Bloody hell, Les. Have you actually been paying attention these last few days?

The "the intelligence level of the undecided/mind changing voter" is the LAST thing either major party is counting on! It's a just populist slogan-fest, nothing more.

You've forgotten the timing on all this. Three weeks out from polling day is when the powers that be give the frontrunner a nasty experience. Happens every time, presumably to let them know what can occur if they don't toe the line.

Gillard by a nose, is my guess.

interesting idea.
I guess that you can win a campaign and lose an election--eg Mark Latham.
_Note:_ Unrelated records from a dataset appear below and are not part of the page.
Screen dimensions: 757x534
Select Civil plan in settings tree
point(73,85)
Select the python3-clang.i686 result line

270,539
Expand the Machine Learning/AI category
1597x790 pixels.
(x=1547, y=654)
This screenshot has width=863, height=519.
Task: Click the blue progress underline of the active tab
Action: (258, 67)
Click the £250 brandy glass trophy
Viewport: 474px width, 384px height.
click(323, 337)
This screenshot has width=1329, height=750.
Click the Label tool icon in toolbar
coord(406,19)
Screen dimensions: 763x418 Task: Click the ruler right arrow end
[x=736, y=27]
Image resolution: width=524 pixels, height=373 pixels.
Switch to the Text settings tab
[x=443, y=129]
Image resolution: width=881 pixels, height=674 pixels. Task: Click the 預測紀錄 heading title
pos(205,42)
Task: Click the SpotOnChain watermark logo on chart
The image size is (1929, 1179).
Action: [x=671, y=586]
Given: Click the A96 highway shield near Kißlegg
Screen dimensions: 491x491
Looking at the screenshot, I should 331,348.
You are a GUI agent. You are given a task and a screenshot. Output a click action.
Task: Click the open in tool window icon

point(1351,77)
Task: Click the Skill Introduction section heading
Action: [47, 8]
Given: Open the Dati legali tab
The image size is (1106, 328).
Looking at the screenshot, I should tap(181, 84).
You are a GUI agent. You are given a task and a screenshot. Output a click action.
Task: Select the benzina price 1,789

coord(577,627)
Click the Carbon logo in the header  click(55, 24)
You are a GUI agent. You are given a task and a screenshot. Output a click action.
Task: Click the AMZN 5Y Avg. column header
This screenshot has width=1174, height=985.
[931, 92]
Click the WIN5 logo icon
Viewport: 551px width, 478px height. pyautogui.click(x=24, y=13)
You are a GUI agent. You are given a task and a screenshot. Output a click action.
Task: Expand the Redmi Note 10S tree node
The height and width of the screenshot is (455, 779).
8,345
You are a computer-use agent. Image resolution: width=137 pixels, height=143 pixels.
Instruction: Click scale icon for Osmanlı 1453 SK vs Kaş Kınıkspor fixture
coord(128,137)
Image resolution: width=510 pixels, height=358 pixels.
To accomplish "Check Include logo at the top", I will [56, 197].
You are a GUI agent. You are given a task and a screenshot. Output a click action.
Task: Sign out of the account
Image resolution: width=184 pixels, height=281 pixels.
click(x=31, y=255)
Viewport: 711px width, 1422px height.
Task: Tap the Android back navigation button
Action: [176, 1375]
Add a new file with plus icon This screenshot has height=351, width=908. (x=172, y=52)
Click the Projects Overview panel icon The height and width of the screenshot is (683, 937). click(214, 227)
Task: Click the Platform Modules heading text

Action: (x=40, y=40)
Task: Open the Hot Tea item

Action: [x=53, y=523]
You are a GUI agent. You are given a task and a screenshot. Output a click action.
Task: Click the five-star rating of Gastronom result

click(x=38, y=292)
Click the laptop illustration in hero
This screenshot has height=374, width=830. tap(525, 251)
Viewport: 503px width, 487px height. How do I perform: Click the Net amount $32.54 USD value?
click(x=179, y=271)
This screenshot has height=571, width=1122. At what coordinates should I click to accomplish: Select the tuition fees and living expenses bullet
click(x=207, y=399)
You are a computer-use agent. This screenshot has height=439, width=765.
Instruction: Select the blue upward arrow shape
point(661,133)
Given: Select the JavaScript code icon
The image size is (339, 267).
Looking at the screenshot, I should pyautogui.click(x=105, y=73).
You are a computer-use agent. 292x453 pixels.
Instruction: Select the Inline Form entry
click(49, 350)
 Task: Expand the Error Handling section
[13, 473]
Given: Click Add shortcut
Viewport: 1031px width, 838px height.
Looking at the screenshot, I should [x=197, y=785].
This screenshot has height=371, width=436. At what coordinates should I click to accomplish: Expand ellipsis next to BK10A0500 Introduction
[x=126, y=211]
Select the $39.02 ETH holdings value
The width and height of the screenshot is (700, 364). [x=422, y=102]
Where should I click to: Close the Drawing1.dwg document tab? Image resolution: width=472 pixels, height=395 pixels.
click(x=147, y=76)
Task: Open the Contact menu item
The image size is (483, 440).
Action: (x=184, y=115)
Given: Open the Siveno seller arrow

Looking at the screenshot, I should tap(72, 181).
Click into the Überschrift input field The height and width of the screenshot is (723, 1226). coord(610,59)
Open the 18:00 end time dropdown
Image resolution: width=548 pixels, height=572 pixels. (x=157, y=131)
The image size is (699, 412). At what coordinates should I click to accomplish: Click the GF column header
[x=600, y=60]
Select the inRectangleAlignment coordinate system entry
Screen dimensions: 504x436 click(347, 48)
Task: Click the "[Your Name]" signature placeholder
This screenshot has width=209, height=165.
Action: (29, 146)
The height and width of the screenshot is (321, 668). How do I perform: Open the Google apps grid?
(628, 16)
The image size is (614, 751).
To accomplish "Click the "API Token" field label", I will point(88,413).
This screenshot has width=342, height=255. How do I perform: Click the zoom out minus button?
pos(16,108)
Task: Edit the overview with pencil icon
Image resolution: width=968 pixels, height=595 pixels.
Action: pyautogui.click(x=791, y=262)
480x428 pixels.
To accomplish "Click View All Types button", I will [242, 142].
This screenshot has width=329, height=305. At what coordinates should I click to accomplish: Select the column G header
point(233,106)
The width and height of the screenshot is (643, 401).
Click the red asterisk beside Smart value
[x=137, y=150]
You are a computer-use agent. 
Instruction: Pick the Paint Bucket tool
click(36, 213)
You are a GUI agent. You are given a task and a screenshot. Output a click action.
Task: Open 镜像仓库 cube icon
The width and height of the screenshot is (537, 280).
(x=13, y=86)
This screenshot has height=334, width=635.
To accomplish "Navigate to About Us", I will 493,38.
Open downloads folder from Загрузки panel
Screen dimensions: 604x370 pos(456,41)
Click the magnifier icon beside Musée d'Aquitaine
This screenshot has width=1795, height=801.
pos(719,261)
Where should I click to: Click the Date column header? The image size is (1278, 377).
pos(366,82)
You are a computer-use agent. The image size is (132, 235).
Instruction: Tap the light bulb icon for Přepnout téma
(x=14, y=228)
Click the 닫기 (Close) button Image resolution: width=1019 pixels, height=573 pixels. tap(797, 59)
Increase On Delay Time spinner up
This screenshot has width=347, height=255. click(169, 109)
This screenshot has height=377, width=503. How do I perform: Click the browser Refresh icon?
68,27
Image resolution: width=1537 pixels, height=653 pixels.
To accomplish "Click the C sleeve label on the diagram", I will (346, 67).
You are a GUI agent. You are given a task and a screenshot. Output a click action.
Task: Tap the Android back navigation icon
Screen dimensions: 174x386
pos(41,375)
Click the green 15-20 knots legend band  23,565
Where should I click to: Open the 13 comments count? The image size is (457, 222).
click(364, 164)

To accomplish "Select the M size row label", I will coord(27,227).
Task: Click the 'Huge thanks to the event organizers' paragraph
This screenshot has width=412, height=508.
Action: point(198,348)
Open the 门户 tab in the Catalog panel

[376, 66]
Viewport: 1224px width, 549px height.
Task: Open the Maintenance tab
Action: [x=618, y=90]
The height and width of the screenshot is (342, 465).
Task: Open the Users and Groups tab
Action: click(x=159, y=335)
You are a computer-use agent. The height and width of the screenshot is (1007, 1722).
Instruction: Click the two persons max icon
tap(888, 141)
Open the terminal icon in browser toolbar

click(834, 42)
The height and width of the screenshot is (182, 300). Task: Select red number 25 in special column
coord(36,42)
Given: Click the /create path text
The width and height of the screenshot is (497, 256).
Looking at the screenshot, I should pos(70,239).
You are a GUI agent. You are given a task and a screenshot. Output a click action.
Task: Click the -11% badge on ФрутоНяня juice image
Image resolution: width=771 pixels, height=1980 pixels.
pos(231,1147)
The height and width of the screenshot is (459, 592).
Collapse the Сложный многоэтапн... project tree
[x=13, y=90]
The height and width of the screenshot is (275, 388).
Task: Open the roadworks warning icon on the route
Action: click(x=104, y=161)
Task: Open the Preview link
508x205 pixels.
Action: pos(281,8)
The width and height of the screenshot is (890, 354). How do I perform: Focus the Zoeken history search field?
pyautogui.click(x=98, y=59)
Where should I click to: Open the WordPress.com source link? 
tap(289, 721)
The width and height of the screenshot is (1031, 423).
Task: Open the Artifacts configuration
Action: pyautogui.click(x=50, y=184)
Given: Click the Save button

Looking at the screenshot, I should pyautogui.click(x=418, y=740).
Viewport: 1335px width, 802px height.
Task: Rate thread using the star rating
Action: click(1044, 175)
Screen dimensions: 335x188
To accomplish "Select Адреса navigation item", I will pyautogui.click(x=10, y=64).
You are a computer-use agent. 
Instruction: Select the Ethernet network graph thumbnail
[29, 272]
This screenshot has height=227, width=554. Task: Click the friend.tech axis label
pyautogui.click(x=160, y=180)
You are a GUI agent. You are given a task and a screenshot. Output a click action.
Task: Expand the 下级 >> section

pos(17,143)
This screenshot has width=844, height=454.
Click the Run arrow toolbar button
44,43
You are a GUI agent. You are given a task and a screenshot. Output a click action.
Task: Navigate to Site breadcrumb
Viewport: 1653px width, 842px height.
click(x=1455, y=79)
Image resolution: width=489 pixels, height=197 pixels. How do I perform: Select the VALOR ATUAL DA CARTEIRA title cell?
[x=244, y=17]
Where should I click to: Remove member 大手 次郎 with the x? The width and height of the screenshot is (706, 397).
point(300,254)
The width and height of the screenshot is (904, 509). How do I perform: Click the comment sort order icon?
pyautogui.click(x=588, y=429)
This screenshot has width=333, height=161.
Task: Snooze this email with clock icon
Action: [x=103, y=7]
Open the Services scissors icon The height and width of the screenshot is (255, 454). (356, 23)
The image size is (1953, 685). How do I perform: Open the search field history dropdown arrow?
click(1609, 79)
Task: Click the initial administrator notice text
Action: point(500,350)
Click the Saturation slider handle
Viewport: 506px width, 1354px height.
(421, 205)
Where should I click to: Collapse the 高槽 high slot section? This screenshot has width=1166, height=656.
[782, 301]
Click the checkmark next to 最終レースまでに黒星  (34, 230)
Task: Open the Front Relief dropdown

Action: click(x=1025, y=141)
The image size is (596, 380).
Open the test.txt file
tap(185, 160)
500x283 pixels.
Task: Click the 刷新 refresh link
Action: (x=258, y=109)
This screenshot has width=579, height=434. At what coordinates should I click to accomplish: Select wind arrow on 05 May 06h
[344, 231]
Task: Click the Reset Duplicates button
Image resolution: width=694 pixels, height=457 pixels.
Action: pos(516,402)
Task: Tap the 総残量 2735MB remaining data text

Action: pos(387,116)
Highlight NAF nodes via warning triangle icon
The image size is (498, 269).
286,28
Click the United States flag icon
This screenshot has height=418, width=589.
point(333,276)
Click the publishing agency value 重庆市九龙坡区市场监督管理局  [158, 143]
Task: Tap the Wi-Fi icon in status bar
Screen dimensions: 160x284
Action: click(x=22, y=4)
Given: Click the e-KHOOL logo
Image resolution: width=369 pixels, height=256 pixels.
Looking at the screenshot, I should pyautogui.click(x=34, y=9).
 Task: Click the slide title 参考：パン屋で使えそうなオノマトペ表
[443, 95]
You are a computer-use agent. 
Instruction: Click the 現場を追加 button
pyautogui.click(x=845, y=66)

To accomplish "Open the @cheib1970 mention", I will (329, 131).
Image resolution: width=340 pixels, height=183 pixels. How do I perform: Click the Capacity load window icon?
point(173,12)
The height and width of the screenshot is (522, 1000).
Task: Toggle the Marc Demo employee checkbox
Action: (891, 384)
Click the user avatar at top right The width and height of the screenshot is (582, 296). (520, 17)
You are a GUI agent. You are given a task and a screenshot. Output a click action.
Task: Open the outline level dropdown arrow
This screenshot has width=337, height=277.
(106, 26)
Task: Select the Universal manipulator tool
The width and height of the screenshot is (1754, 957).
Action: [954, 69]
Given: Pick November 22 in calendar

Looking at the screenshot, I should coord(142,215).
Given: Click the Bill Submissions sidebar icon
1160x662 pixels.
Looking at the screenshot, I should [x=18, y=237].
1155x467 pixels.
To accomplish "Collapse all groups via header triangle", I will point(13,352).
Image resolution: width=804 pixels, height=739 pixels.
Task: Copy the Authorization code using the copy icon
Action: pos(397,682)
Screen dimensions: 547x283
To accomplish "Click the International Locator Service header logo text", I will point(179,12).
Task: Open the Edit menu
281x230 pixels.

Can you lose a campaign and win an election?

Jeff Sparrow in his No mandate when Labor plays follow the Liberal at Unleashed says:

the biggest problem with the approach that has dominated the Labor Party for so long.....[is]..... The reluctance to actually fight, the poll-driven insistence on saying whatever focus groups want to hear, means that, even in victory, the ALP still loses, since it inherits a political agenda determined by its opponents.Again, there's nothing new in all of this. The masterminds behind the Gillard spill are the same kind of risk averse, policy-free technocrats who have dominated the Labor Party and the unions, even as both continue to haemorrhage members.

This does not bode well for a future ALP government.

Although there looks to be a strong average swing towards the opposition, volatile results in individual marginal seats could save the incumbent Labor governments--as in SA and Queensland.

The scenario is this.

Can the Coalition can secure enough seats in Queensland and NSW to defeat Labor, bearing in mind losses (in Victoria and South Australia) and gains (WA and Tasmania) elsewhere might net off against each other?

At the moment it does look as if Labor could lose enough seats in NSW and Queensland alone to be turned out of office or left relying on independent MPs. What once seemed very unlikely is now seeming very possible.

At a minimum Labor needs to reduce the size of the swing in Queensland. It needs Rudd onside and part of the team to achieve that.

"Can you lose a campaign and win an election?"

That's right - look at the march election in SA.